I wish I never sent a post out the first time. It was the most stupid idea I ever had, but my friends begged me to get on Instagram and share my story to the world. "It'll be fine Mark!" they told me. "It isn't that bad!" They told me.
They lied. With their venomous words, they flipped my life upside down. At first it was nothing but a couple of posts of my cat or new video games I purchased. But then, someone replied to one of my posts. I should have ignored it, you know. My parents told me never to talk to strangers, especially on the internet. Of course, I didn't listen even though I should have. This girl called @amyCourse was a floral designer and apparently lived in my city. She started texting me supposedly because she liked my cat, I didn't see any harm in that. Cats are cute, I guess.
But then things became more... intimate. She wanted to know more and more about my personal life. It wasn't as if she immediately asked for my home address or my credit card information. No... she was too intelligent for that kind of gag. First, it was all innocent and not too suspicious. What are your hobbies? What do you do when your bored? What kind of video games do you like? It seemed as if she was the only person who ever truly wondered about my life.
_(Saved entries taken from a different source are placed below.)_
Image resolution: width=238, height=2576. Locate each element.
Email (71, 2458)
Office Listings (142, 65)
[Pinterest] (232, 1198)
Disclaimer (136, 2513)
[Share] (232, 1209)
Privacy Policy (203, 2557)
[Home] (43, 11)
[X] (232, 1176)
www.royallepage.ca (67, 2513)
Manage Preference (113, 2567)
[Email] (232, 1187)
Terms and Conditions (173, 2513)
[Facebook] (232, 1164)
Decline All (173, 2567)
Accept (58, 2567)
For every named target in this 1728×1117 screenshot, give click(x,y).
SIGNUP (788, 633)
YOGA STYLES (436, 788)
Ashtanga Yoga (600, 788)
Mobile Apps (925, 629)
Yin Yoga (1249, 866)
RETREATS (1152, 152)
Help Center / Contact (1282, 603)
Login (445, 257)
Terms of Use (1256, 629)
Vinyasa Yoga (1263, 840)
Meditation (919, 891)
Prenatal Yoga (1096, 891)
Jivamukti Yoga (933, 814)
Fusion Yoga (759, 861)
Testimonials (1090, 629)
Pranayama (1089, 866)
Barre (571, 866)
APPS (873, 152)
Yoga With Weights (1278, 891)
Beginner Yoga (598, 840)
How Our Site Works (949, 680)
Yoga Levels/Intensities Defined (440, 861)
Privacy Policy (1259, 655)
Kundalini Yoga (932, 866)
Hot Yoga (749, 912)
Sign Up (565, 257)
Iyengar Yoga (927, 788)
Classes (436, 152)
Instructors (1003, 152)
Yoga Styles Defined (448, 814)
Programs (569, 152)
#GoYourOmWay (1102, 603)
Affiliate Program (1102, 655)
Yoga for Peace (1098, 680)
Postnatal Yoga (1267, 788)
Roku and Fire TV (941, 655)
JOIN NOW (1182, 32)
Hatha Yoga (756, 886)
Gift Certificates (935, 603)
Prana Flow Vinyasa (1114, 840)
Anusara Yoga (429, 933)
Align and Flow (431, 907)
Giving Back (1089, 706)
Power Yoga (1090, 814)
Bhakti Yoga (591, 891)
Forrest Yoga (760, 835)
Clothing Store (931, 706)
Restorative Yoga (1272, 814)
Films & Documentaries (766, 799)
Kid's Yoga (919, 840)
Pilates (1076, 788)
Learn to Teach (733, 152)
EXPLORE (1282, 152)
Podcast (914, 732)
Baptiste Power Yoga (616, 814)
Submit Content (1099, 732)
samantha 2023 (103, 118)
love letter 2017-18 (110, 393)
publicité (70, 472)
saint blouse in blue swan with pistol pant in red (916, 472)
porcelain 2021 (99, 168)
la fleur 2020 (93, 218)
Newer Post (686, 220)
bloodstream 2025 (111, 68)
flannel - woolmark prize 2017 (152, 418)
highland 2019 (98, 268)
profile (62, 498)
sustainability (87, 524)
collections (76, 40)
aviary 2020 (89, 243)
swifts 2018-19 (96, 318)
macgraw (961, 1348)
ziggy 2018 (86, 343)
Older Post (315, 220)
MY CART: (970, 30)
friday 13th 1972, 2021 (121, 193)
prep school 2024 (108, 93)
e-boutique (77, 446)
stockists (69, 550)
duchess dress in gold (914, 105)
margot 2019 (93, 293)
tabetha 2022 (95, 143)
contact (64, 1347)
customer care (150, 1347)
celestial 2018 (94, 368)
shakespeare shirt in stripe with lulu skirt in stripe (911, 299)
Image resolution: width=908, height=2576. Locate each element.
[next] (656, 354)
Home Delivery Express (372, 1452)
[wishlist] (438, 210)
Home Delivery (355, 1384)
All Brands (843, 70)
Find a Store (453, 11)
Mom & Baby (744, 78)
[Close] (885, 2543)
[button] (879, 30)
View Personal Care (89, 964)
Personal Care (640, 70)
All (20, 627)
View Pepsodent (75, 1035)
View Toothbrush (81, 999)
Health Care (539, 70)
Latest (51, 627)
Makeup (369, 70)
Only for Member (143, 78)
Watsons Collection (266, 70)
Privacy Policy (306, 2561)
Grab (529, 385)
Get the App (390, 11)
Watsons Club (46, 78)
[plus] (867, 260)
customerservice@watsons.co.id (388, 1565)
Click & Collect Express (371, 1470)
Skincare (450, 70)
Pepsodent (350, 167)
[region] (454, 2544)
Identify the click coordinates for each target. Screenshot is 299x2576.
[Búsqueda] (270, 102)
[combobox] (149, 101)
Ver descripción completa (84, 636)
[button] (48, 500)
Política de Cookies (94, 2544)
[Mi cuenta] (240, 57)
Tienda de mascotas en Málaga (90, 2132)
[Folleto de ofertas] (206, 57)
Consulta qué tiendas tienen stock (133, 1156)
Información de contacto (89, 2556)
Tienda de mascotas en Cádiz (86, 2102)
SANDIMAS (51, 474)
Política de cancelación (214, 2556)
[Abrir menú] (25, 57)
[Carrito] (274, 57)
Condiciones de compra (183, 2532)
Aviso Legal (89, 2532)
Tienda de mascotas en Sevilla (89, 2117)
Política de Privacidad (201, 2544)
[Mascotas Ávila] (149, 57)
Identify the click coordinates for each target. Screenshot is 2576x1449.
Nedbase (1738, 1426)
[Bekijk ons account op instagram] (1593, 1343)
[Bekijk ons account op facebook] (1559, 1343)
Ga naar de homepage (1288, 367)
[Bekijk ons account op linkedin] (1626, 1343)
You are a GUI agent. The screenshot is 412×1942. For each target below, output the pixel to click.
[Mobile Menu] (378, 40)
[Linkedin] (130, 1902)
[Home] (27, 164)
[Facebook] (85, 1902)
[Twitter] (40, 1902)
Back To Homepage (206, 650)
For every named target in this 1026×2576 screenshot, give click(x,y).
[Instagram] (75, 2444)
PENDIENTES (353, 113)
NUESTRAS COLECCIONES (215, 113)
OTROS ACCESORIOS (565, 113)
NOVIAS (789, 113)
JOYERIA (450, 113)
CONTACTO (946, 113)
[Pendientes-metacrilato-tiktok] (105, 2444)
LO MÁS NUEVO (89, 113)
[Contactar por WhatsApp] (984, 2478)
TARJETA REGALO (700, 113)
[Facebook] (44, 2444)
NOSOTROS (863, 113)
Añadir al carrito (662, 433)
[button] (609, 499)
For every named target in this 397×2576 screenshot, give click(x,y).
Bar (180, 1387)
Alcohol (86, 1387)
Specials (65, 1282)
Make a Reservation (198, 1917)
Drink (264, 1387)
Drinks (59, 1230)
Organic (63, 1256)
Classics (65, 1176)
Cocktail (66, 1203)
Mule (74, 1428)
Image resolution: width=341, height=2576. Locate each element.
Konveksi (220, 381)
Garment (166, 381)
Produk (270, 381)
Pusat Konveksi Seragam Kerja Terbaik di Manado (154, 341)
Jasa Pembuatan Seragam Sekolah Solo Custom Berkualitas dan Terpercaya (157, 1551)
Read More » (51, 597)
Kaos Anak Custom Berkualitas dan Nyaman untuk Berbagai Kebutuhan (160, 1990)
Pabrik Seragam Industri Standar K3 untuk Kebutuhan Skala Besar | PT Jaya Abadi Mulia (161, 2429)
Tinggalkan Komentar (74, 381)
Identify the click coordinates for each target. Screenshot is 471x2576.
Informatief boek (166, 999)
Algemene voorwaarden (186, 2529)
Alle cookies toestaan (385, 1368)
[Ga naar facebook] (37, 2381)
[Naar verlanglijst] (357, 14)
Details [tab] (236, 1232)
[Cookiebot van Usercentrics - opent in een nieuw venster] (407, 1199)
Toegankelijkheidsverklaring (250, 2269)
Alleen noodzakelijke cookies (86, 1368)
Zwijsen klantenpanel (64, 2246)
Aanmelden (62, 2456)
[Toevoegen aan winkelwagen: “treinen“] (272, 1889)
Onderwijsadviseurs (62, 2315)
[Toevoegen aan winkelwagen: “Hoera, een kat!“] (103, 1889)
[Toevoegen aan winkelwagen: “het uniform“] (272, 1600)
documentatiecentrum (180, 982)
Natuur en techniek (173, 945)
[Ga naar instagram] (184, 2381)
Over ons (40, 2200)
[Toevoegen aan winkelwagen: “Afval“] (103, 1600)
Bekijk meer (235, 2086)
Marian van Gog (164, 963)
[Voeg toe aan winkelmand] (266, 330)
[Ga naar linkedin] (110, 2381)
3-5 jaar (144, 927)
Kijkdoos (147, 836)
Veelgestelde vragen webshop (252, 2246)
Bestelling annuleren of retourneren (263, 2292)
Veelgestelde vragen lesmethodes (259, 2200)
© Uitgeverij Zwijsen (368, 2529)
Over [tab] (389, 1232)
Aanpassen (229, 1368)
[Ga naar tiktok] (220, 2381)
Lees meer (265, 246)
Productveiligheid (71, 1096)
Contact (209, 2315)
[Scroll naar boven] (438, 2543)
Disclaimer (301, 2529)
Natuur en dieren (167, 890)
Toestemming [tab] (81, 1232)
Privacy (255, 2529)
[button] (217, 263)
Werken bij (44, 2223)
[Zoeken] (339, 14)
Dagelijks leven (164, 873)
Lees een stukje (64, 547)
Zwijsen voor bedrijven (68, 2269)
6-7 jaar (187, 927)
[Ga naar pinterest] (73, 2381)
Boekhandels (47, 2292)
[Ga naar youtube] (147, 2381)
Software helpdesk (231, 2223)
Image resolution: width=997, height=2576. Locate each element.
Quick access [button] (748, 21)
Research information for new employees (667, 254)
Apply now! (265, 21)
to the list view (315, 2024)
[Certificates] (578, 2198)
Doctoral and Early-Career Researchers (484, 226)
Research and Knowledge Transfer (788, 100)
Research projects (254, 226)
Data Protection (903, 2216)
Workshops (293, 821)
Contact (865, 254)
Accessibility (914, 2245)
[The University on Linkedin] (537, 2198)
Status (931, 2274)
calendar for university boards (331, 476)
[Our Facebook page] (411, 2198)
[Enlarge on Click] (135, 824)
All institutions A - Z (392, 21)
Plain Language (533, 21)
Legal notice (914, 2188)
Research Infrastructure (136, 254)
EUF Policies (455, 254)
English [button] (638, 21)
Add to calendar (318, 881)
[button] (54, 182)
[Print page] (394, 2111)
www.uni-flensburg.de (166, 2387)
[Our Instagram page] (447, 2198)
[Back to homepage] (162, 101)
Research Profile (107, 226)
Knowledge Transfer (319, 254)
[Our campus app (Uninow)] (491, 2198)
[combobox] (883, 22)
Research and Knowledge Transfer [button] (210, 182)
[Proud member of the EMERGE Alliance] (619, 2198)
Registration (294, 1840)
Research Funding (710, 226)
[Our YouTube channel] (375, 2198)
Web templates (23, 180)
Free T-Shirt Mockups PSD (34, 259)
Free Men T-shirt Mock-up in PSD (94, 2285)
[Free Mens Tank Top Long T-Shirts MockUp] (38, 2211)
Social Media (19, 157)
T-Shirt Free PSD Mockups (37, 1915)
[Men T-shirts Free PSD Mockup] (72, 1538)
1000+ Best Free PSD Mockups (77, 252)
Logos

Then the worst of it all started to develop. I was feeling attracted to this mystery girl. I haven't had much luck in the love department so that might have contributed to my strange infatuation with her. And she was similarly infatuated with me, or at least so I thought. We texted each other every day and now that I reflect on it, she was slowly building up my trust until I believed all of her two-faced lies. About how she was earning lots of money from her flower arrangements and saving up to buy her own business. About how her parents kicked her out of the house because she didn't finish high school. I could easily understand that last issue but what sealed the deal for me was that she loved video games as much as I did. I, as any stupid teenager would, thought that she was the one. Even my friends warned me that this was all a little suspicious, and all too familiar.
I didn't care.
I was happy and my family could tell that there was a certain glow around me ever since I realized just how much I had fallen for this complete stranger.
I we started sending scandalous pictures that I am afraid to even mention here because of how inappropriate they may be. And then we started asking more details about each others private lives. What do you actually think of your friends? What would you say to your boss' face if you had the chance? Have your coaches or teammates ever some anything that you resented them for? No idea of deception crept into my mind at these extreme examples of curiosity.
And then that text came. She requested to see a photo of where I live so I posted a picture of my home. What a foolish idea! I should've sniffed out the devilish plot the millisecond I read the first word of that disastrous message. Do you know how many people she sent that message to? Better question: Do you know that it wasn't even a girl who had played such a devious trick? No, it was an old rival I had since middle school. Good ol' Alex could never let go of a grudge that easily and I thought I saw the last of him ever since I got him expelled. He gained a massive amount of followers posing as this floral design... just to get back at me for reporting him after fighting me. The day he left the school, he warned me that he would ruin my life in worse ways then I could imagine but I never put much stock in it. He then showed all of his thousands of followers the picture of my house and labeled me as a loser and a freak. And to cap it all off, I have been labeled a stalker and sent screenshots of texts as if I texted the account shameful messages. Ever since, I have had to suffer under the harsh cruelty of human ignorance and punishment.
Every single day since, I have been harassed and slandered at school. My minimum wage job has fired me, my soccer coaches won't even look at me as if I had committed some grievous act towards them, my fellow theatre students glared at me like a rabid racoon, and what was worse was that my parents disowned me. They threw me out into the street like common garbage. Can't anyone see that I am the true victim here? A fool who simply hoped too high? Who couldn't see through the elaborate ruse placed before me? Of course not, all of you are fools who dare not think with logic or reason.
It was at that low moment that I couldn't hide from the police who had finally discovered the incident. I had only one choice. I have only one last choice to make. To anyone who receives this post, don't follow in my footsteps. Think carefully about ever trusting anyone, not just those over the media. Think carefully about every decision you make and every word you speak or write. Because you never know what evil forces are listening and waiting for a chance to destroy your life. The cops are here, bashing down the door of this crappy motel and yelling my name. If I were to give in then I would be subject to the horror of prison. I'd rather die then submitting to such a fate. I put a lot of emphasis into creating these last paragraphs so that my final words may be as glorious as Poe. But now I have one last thing to write. Goodbye, cruel world.